プロセスルールの微細化によって,消費電力の低減が期待できることから,まずはその検証から行ってみよう。ログを取得できるワットチェッカー「Watts up? PRO」を利用して,OS起動後30分間放置した時点を「アイドル時」,各アプリケーションベンチマークを実行したとき,最も高い消費電力値を記録した時点を,各タイトルごとの実行時としている。

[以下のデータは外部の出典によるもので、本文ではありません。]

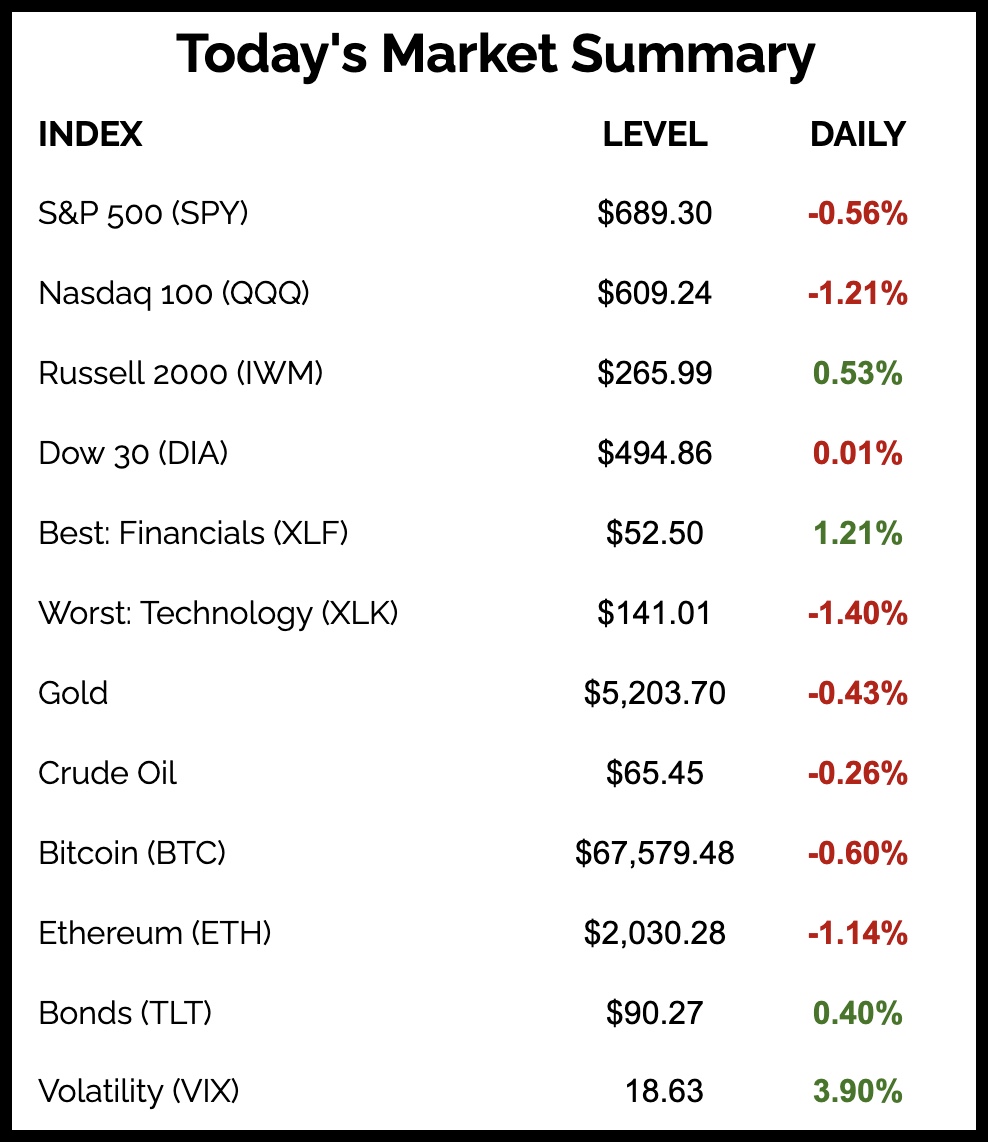Click the Russell 2000 daily change 0.53%
Image resolution: width=988 pixels, height=1142 pixels.
[857, 373]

その結果はグラフ1のとおりだ。アプリケーションによって多少のバラツキはあるものの,GTX 260[55nm]は,GTX 260[65nm]と比べて,消費電力が10W弱下がっているといっていい。エルザジャパンは,GTX 260[55nm]が,「従来製品よりアイドル時5W、ピーク時8W前後の省電力化を実現しました」(※リリースより原文ママ)と述べているが,果たしてテストでは,それを実証する結果が得られたことになる。
ではなぜ,製造プロセスの微細化に伴って,消費電力は低減できたのか。xtremetheme製ののBIOS編集ツール「NiBiTor」(Version 4.8)で電圧設定を見てみると,GTX 260[65nm]は「3D」が1.12V,「2D」が1.11Vであるのに対して,GTX 260[55nm]は「3D」「2D」ともに1.05V。この,GPUコアの動作電圧引き下げが,10W弱という違いを生んだものと考えられそうである。

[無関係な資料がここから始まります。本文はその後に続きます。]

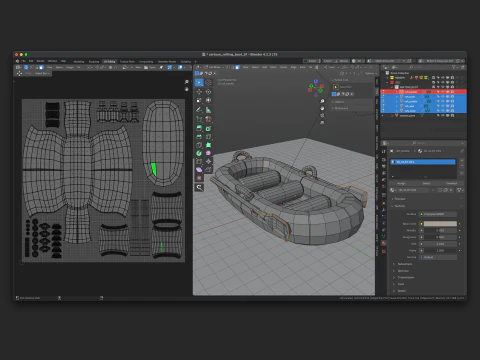Click the camera view gizmo icon
The height and width of the screenshot is (360, 480).
pos(322,115)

続いて,「3DMark06 Build 1.1.0」(以下,3DMark06)を30分間連続実行した時点を「高負荷時」とし,GPUの温度を測定した結果をまとめたのがグラフ2となる。これは室温19℃の環境で,PCケースに組み込んでいない,いわゆるバラック環境において計測した結果だが,ご覧のとおり,GTX 260[55nm]のほうがわずかに高い。
前述のとおり,GPUクーラーのデザインはほとんど変わっていないので,解せないと思うかもしれないが,カラクリはファンの回転数にある。GPU-Zで確認すると,高負荷時のファン回転数はGTX 260[65nm]が1500rpmほどであるのに対し,GTX 260[55nm]は1300rpm程度。筆者の主観になるが,ぱっと聞いてすぐ分かるほど,高負荷時の動作音は下がっている印象だ。
つまり,55nmプロセス技術を採用することによって発熱量が下がったため,GPUクーラーの回転数を落として,静音性を重視する方向へと舵(かじ)を切った結果が,上で示したグラフだった,というわけである。換言するなら,GTX 260[55nm]で,発熱量は確実に下がっている。
「Call of Duty 4: Modern Warfare」「Company of Heroes」「Race Driver: GRID」といったゲームタイトルでテストした結果はグラフ5〜10に示したが,これも3DMark06と同様。動作クロックなどの仕様を考えると,パフォーマンスが変わらないのは,至極当たり前の結果であるといえよう。
コストパフォーマンスは旧モデルに軍配も
消費電力が確実に下がっている点は歓迎できる
エルザジャパン製品で2009年2月28日現在の実勢価格を比べると,GTX 260[65nm]は3万円を切る例が見られるのに対して,GTX 260[55nm]だと最安値でも3万2000円前後。流通在庫のみの在庫処分価格になっている可能性も考えられるGTX 260[65nm]と比較するのはアンフェアかもしれないが,価格対性能比という観点において,GTX 260[65nm]のほうがより優れる点は,否定できそうにない。
長期に亘(わた)って使う前提で,これからGeForce GTX 260搭載カードを購入するのであれば,本製品は有力な候補となるはずだ。